Investors reacted to Friday’s hotter-than-expected 1% rise in U.S. May inflation numbers with a broad pummeling of stock futures by Monday morning, as S&P 500 futures slid 2.4% near the market open.
If the S&P 500 (SPX) finishes down more than 1.3% at today’s close, that should make it official—SPX will be in a bear market, defined as a 20% drop from recent highs.
Before the market open, Nasdaq futures lost another 3% near the bell, while Dow Jones futures lost 1.8%. The CBOE Market Volatility Index (VIX) stood at 32 premarket.
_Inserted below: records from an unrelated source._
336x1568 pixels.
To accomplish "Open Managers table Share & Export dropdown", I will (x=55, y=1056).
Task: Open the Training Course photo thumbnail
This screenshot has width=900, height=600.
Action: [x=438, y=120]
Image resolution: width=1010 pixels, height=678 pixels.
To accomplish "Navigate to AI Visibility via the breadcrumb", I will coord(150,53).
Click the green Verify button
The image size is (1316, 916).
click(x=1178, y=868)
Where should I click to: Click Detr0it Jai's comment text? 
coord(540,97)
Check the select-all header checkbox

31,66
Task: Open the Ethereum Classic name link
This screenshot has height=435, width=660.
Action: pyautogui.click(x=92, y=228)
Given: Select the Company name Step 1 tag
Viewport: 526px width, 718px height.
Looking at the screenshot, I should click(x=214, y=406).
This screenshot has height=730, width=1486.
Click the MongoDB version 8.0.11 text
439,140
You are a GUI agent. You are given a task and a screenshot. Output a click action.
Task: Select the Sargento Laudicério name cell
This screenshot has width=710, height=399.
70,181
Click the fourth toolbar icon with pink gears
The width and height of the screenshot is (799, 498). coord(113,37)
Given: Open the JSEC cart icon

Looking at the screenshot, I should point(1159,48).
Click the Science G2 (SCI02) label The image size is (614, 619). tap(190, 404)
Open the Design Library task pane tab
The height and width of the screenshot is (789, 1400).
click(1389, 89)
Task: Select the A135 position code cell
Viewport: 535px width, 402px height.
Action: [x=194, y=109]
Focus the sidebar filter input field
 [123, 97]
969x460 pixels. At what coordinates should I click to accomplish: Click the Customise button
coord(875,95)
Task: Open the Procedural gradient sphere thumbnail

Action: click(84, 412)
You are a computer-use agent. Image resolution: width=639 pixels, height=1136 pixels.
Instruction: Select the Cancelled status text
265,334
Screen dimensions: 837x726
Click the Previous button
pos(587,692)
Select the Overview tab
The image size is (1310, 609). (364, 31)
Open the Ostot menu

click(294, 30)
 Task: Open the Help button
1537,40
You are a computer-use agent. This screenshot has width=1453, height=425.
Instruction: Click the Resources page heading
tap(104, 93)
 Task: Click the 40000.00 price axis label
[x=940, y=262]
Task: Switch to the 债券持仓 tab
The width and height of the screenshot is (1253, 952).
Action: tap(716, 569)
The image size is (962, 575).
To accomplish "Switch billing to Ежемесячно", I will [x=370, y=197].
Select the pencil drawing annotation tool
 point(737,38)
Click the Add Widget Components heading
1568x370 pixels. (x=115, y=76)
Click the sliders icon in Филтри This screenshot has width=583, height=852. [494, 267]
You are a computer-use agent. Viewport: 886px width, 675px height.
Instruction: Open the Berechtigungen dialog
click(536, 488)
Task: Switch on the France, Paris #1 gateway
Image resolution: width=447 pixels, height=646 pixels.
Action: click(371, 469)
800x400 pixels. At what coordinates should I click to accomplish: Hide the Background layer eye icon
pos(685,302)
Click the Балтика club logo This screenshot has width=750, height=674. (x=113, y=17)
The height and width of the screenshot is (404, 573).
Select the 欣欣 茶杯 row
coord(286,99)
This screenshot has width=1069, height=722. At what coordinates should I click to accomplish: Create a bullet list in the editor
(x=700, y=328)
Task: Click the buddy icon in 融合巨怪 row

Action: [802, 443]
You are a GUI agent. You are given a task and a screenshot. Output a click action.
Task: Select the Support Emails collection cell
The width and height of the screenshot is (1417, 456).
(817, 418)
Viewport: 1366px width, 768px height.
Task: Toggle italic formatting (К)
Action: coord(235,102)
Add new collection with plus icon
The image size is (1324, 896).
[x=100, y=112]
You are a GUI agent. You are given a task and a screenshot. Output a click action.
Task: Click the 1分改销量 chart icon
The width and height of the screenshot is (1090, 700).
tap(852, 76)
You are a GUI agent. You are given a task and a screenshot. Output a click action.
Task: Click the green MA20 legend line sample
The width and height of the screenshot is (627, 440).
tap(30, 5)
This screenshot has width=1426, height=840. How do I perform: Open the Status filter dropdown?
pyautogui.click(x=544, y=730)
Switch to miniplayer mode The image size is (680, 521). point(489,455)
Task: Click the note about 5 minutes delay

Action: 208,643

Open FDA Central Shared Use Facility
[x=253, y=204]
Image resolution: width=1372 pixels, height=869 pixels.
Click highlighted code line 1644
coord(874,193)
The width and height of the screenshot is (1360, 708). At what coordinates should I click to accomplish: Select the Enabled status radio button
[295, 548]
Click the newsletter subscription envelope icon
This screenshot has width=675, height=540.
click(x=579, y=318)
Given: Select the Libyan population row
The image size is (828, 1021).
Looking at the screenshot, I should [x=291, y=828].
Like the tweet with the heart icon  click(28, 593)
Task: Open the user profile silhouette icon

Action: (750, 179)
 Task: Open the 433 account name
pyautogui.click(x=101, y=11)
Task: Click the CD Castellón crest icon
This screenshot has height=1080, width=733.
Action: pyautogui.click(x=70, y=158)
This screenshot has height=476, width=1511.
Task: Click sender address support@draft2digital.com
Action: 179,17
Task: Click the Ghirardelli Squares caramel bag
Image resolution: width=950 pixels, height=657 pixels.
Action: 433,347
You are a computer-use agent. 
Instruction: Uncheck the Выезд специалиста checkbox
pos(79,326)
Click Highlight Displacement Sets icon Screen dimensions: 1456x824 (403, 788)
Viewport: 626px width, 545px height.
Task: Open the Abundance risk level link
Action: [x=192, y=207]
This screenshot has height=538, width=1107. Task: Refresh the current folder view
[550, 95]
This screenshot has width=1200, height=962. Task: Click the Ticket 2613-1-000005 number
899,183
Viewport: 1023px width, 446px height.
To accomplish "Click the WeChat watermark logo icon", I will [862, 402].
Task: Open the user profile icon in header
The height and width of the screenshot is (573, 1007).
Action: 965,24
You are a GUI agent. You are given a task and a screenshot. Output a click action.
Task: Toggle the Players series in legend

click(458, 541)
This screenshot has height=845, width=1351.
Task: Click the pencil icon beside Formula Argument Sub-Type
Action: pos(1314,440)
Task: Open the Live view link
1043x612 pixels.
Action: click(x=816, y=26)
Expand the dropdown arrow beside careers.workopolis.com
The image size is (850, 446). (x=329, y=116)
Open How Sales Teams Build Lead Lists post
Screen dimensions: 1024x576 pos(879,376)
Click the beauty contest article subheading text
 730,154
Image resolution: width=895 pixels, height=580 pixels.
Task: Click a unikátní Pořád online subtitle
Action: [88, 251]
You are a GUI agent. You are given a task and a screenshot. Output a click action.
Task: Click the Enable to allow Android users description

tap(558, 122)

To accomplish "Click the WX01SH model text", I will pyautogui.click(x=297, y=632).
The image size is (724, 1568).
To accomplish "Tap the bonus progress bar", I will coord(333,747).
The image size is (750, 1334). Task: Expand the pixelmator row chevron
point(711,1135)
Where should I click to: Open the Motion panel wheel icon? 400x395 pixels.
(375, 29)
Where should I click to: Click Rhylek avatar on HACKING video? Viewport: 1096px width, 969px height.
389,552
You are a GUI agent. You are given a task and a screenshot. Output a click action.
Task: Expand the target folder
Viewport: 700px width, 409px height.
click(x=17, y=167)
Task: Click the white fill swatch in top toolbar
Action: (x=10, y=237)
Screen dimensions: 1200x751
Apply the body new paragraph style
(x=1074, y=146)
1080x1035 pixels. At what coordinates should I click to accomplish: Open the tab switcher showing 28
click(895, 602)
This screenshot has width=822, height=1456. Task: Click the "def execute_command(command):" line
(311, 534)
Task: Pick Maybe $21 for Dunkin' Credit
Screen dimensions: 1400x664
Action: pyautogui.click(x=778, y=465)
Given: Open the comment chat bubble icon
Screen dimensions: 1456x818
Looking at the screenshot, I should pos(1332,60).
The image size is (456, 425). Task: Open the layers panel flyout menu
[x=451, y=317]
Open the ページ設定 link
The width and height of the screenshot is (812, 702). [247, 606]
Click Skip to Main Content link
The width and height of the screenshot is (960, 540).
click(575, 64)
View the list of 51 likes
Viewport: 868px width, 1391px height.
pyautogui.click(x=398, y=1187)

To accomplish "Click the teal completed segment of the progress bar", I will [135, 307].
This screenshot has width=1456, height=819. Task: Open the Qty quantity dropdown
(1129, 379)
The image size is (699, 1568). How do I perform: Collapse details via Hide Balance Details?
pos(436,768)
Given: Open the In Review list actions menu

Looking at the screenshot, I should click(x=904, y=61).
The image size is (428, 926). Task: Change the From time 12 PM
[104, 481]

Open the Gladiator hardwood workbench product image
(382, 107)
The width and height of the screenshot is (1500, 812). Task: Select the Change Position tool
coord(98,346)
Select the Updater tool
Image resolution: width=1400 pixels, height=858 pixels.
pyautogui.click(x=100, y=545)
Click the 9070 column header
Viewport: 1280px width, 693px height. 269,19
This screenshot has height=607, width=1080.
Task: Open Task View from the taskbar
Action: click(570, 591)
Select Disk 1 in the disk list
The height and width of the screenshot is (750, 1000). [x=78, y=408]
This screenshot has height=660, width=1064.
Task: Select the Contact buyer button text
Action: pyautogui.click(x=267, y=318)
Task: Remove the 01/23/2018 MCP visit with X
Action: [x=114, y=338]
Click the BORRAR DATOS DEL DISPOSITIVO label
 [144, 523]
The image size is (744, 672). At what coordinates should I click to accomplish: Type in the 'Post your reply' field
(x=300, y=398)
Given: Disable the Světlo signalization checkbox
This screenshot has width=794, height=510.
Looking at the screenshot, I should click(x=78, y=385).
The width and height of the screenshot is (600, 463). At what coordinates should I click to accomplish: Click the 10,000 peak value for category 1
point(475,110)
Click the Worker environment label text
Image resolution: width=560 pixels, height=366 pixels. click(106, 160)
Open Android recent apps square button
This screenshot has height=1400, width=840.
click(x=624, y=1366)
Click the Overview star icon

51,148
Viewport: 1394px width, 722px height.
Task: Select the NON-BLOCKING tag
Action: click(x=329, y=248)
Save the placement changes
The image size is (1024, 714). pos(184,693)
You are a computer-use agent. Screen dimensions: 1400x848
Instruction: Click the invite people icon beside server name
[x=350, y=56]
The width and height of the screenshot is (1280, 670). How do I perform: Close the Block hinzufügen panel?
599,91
The 10-year Treasury yield (TNX) was up to 3.26% and briefly inverted overnight, with the 2-year Treasury yield rising fractionally to 3.16% before the open. Seen by many as a recession indicator, it was the second inversion since April.
On Friday, the release of May Consumer Price Index (CPI) numbers—in addition to the lowest-ever monthly reading for the bellwether University of Michigan Consumer Sentiment survey—sparked aggressive selling during the session on fears the Federal Reserve may not be able to avoid a recession in its efforts to bring inflation under control. May’s CPI data revealed that inflation had jumped a whole 1% over the previous four weeks, exploding past analysts’ 0.7% forecasted increase and dwarfing April’s 0.3% increase.
On an annual basis, inflation grew at 8.6% year-over-year, well above the forecasted 8.3%. Annual core inflation came in at 6% instead of the projected 5.9%.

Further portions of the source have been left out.